──────── Selected extract

FACES AND PLACES

by Myron B. Kuropas


Orange justice: Pora!

Of all the enduring truths penned by George Orwell, the one that resonates for me today is: "who controls the past controls the future; who controls the present controls the past."

The Soviets were masters of controlling the past by controlling the present. Historical revisionism became an art form with Soviet writers depicting the past in terms of current political orthodoxy as defined by Joseph Stalin. Trotsky was a hero. Trotsky was a traitor. Bukharin was good. Bukharin was evil. Hitler was a socialist ally. Hitler was the fascist enemy.

Confronted by truth from the United States, the Soviets responded in one of two, or both, basic ways: blatant denial or spin projection. The latter ploy involved blaming the accuser of worse sins. The rule was, if you can't refute, attack. Whenever the U.S. brought up human rights violations, for example, the Soviets pointed to our inner cities, to slavery, to detention camps for Japanese Americans, to unemployment, to McCarthyism. Unfortunately, the American Left often bought in to this ruse, preaching moral equivalence.

────────────────
──────── Records provided

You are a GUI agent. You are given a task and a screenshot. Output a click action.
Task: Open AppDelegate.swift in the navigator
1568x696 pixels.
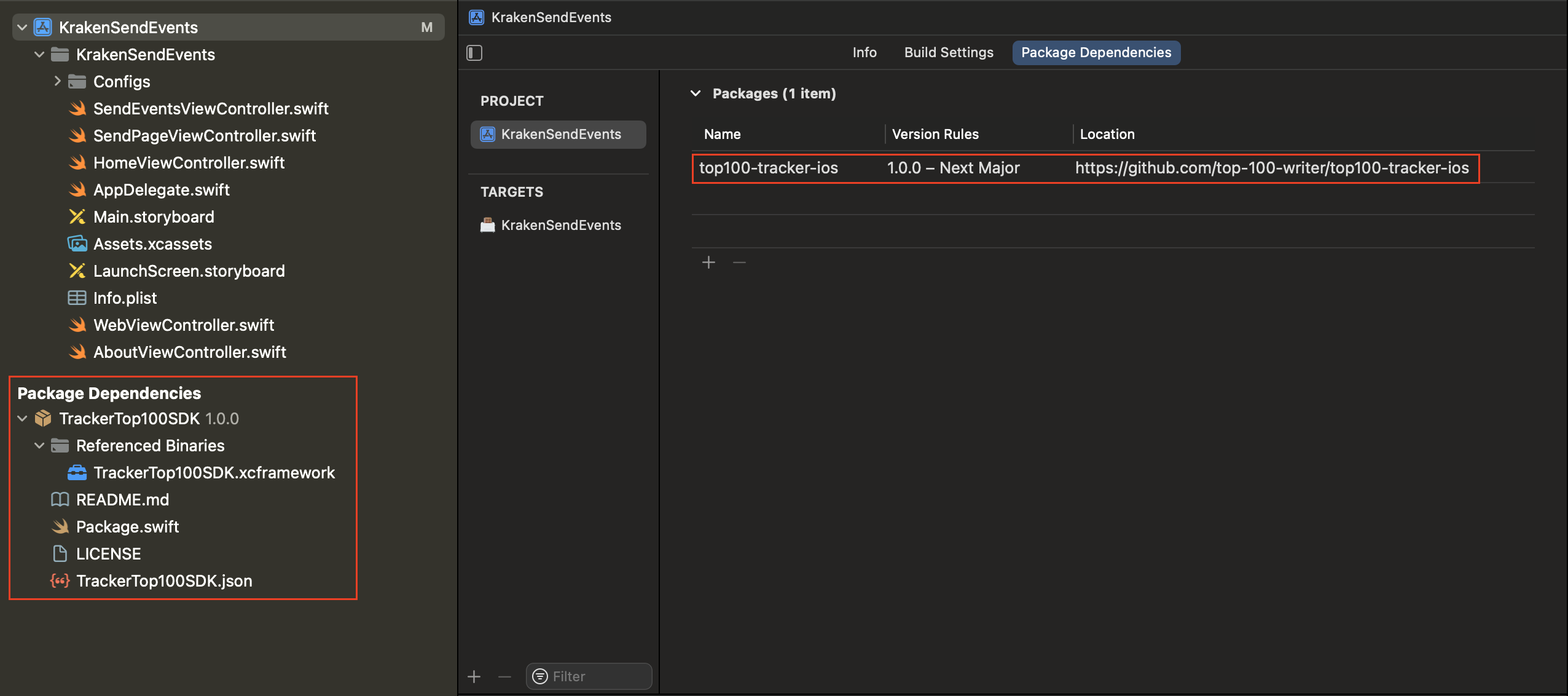pos(161,190)
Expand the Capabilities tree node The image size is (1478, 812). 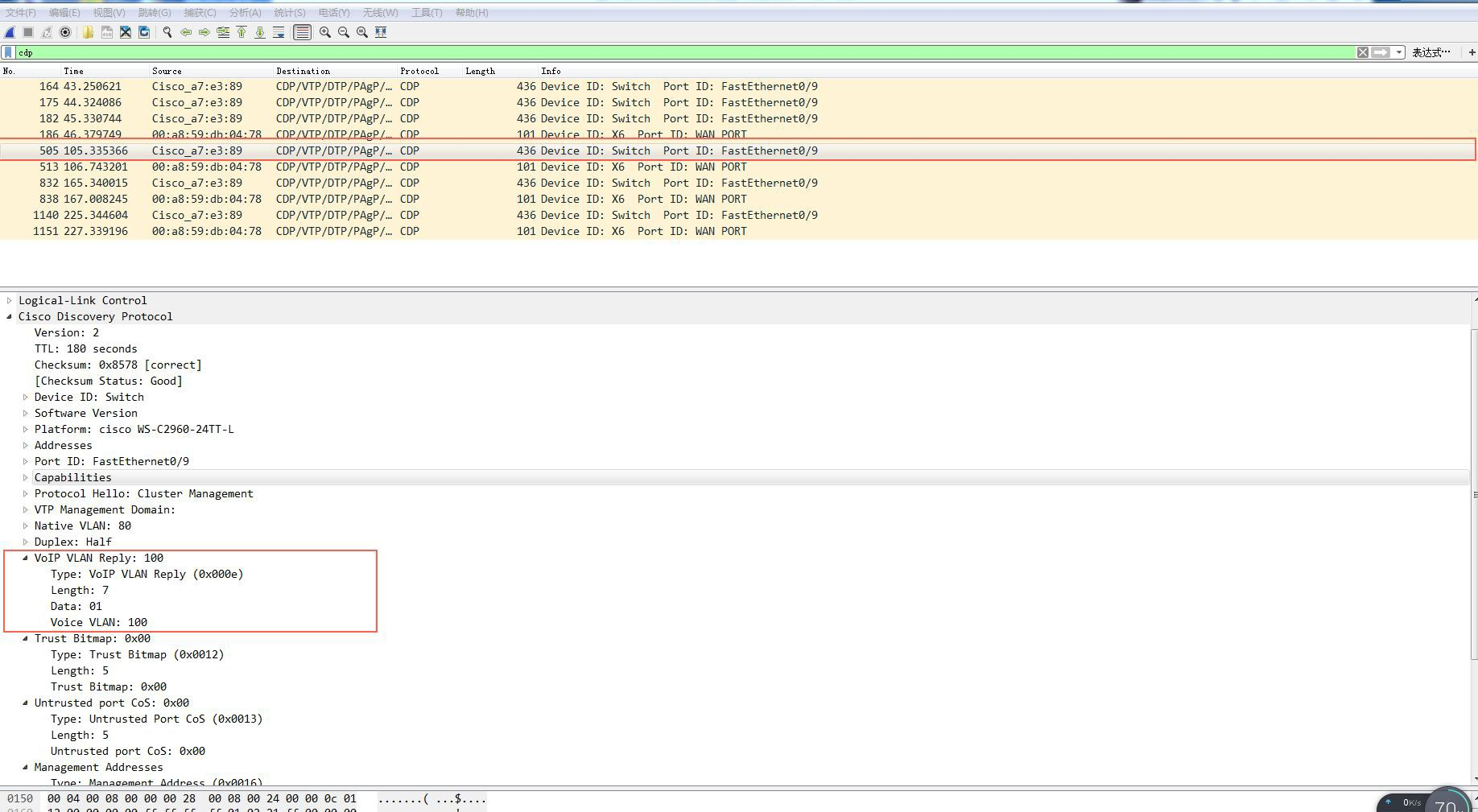tap(26, 477)
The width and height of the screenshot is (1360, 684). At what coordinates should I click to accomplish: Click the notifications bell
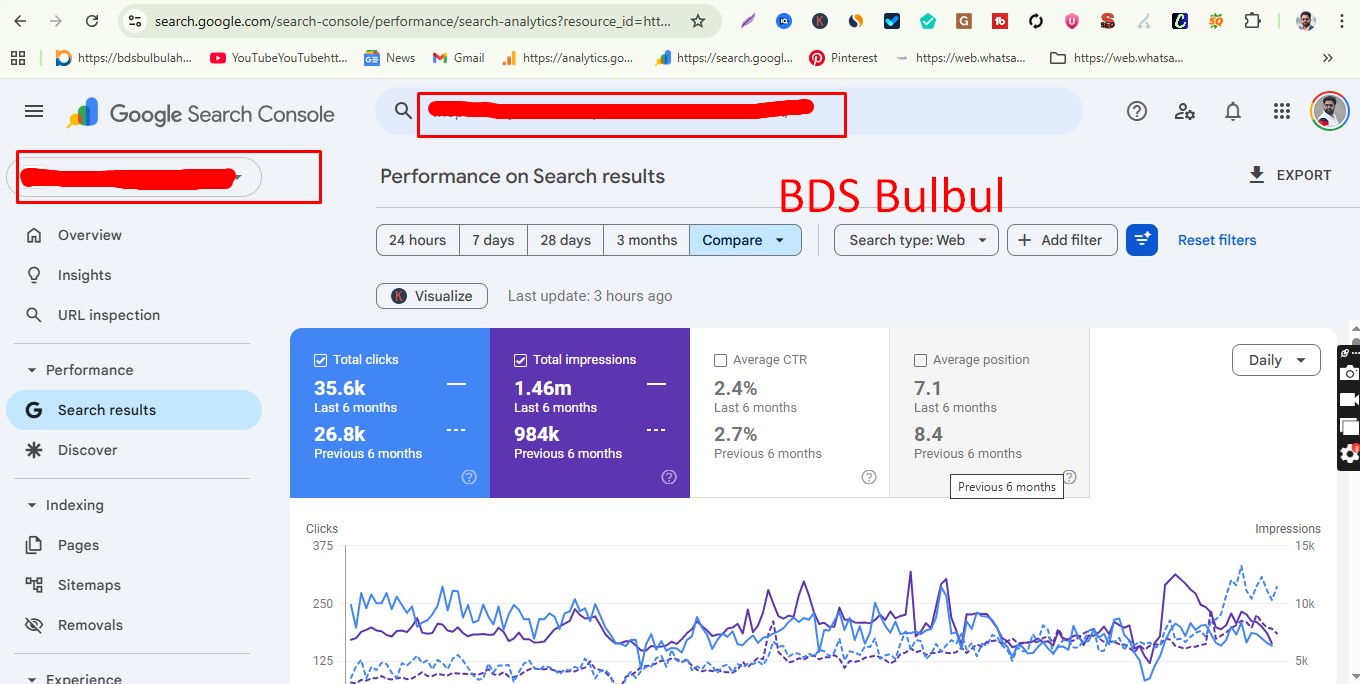pyautogui.click(x=1233, y=111)
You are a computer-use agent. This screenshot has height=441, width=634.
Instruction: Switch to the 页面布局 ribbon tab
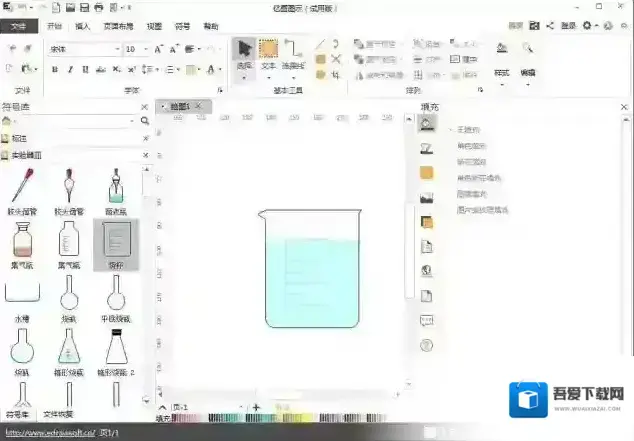point(117,26)
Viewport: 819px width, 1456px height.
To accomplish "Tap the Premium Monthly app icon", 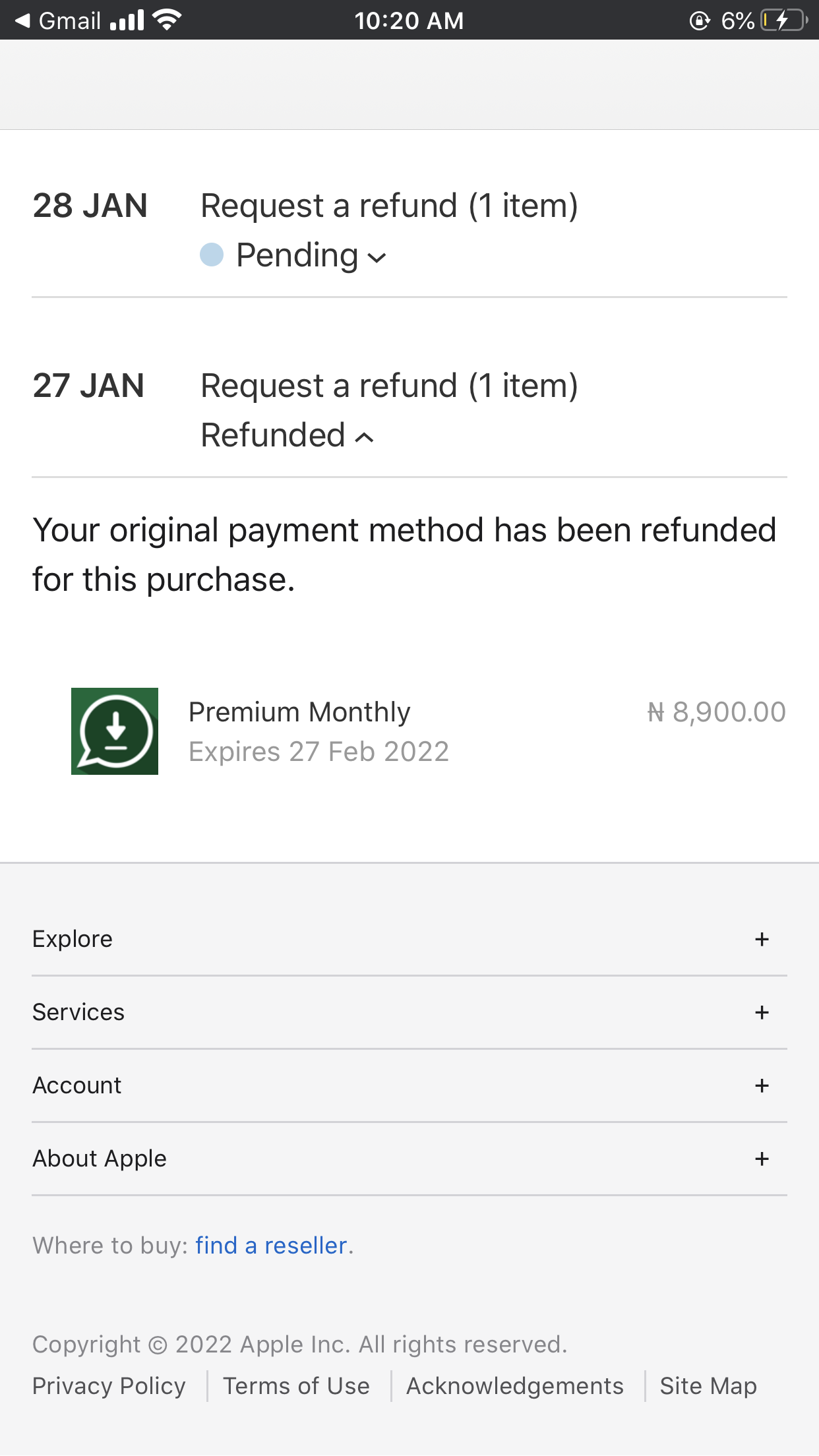I will [115, 731].
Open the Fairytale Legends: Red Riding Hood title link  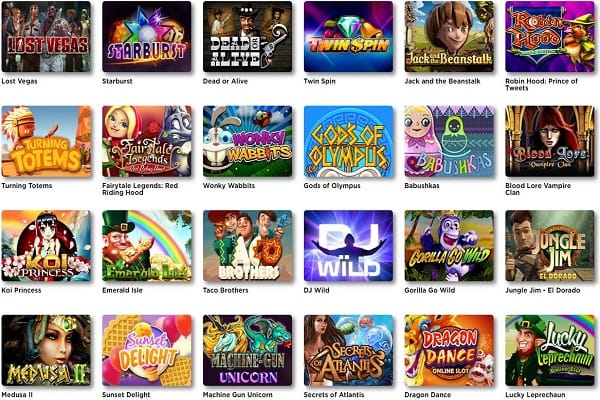click(140, 189)
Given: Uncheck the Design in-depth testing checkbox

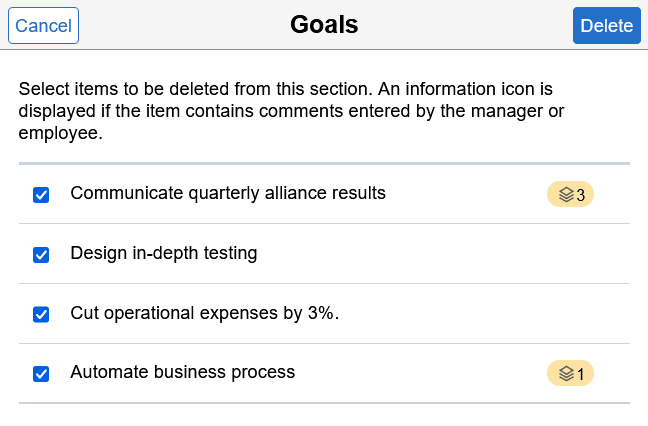Looking at the screenshot, I should 41,255.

────────────────

Exercise set.
A - Answer these questions about the column:
(i) Which writer is credited with the line about who controls the past?
(ii) Whose definition of political orthodoxy shaped how Soviet writers depicted the past?
(iii) What two basic ways did the Soviets respond when confronted by truth from the United States?
B - Restate the column's passage starting at the words "FACES AND PLACES" and stopping after "the fascist enemy.", renaming "Soviets" to "Soviet leaders" wherever it appears.

Full solutions.
A -
(i) George Orwell
(ii) Joseph Stalin
(iii) Blatant denial and spin projection

B -
FACES AND PLACES

by Myron B. Kuropas


Orange justice: Pora!

Of all the enduring truths penned by George Orwell, the one that resonates for me today is: "who controls the past controls the future; who controls the present controls the past."

The Soviet leaders were masters of controlling the past by controlling the present. Historical revisionism became an art form with Soviet writers depicting the past in terms of current political orthodoxy as defined by Joseph Stalin. Trotsky was a hero. Trotsky was a traitor. Bukharin was good. Bukharin was evil. Hitler was a socialist ally. Hitler was the fascist enemy.